The problem >>
Please filter the listing below and copy out the lines that hold "Given".

[Opening Data supplied section]

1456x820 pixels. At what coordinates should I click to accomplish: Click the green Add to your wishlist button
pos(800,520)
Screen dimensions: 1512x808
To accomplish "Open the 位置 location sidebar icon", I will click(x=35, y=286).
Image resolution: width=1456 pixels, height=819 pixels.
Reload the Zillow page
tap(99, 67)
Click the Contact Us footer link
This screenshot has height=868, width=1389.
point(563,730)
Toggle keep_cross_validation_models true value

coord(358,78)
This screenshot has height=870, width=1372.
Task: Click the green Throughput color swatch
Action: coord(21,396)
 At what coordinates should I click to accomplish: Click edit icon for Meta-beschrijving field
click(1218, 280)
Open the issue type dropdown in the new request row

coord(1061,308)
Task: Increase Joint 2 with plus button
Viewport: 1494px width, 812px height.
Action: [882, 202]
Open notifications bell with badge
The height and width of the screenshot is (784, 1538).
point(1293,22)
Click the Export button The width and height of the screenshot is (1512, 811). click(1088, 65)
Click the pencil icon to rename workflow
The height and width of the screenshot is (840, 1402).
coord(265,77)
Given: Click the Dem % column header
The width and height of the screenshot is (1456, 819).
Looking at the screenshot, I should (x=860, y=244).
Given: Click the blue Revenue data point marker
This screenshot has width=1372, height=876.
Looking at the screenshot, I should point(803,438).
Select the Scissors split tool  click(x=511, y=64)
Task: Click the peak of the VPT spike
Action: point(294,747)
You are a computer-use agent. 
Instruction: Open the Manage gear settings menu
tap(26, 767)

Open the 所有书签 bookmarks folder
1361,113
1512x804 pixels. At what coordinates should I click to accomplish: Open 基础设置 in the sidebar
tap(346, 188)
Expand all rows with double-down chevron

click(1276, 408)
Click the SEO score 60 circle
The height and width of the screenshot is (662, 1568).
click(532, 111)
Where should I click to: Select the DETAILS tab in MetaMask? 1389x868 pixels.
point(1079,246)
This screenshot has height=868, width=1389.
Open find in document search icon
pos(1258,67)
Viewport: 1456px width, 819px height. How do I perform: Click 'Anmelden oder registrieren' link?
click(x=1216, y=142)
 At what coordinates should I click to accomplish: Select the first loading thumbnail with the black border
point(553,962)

[Closing Data supplied section]

Expected answer >>
Given: Click the Dem % column header
Given: Click the blue Revenue data point marker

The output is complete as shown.